We want the good of our fellow men and we adopt an attitude of benevolence towards our neighbours. But living in society leads us to take a step further: charity. That is, not only wanting the good of others but also being willing to do good to those near and far, seeking progress for them, deployed in small and real advances, within reach of everyday life. The good of our neighbour is not alien to us. Hence, the author reminds us that “either we seek development for all men or that will not be development. Either we seek development for all men, or that will not be development. What we call development can only be so if it is integral, quantitatively and qualitatively.” Saint Paul VI, in his encyclical Populorum progressio (1967), referred to progress in these same terms.
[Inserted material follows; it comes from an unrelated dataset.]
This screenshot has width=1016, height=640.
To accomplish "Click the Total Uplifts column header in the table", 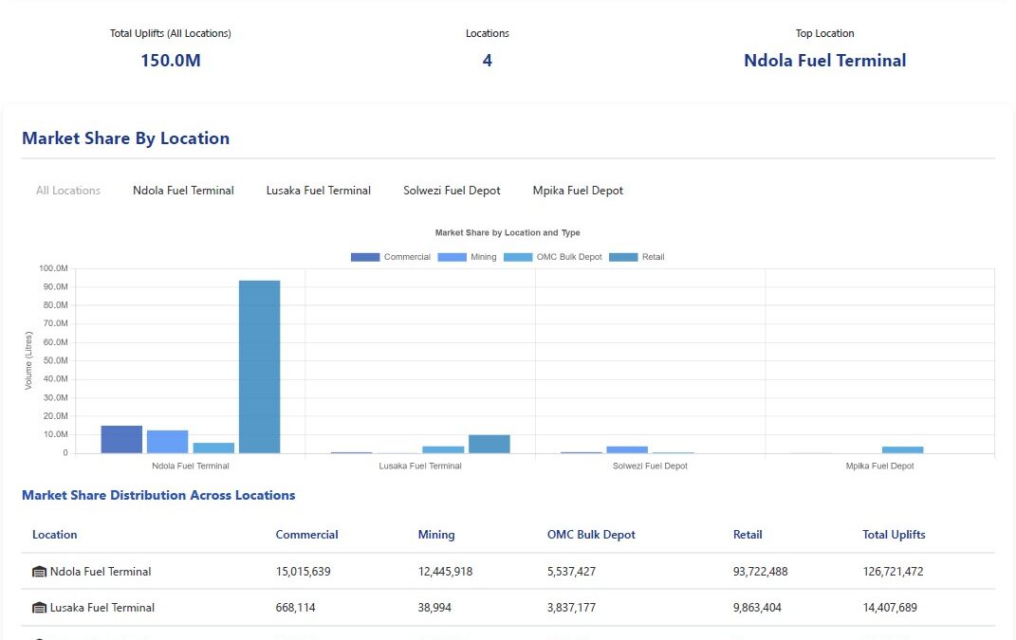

Progress leads us by the hand to another concept, that of sustainability, by which every undertaking must try to endure over time, dialoguing healthily with the environment and with all the stakeholders involved. Piñero’s proposal seems challenging to me and breaks the barriers of certain proposals that understand sustainability only in terms of operating ecosystems. Piñero, rather, opts for a philosophy of sustainability that houses a philosophy of responsibility, because “responsibility is not an abstract, it requires a subject, you and me that carries out an act and freely and voluntarily assumes that what it does is done for a reason, and if the reason is very good, even better (…). There is nothing more concrete than being alive and wanting to continue being so” (p. 83). Personal responsibility and systemic sustainability go hand in hand.
Piñero adds another principle for the good life, perfectibility, that is, trying to develop the best version of oneself in order to reach the common good. The author’s precisions are enlightening. He maintains that “the common good is the set of conditions of social life that make it possible for each one of us to fully achieve our own perfection. The common good is not about having, it is about being (…). The common good is about making us who we are called to be” (p. 95). We are all called to contribute to this life in common that has given us so much, we are debtors from the beginning of life, and we must continue this chain of life by contributing our talents to generate better conditions for the flourishing of people.
The painting that illustrates the cover of the book speaks for itself. It is Saint John the Baptist in meditation by Bosco (h. 1489). The disturbing motifs of the painting contrast strongly with the little lamb crouching on a ledge of the ground: innocence and vulnerability capable of changing the world.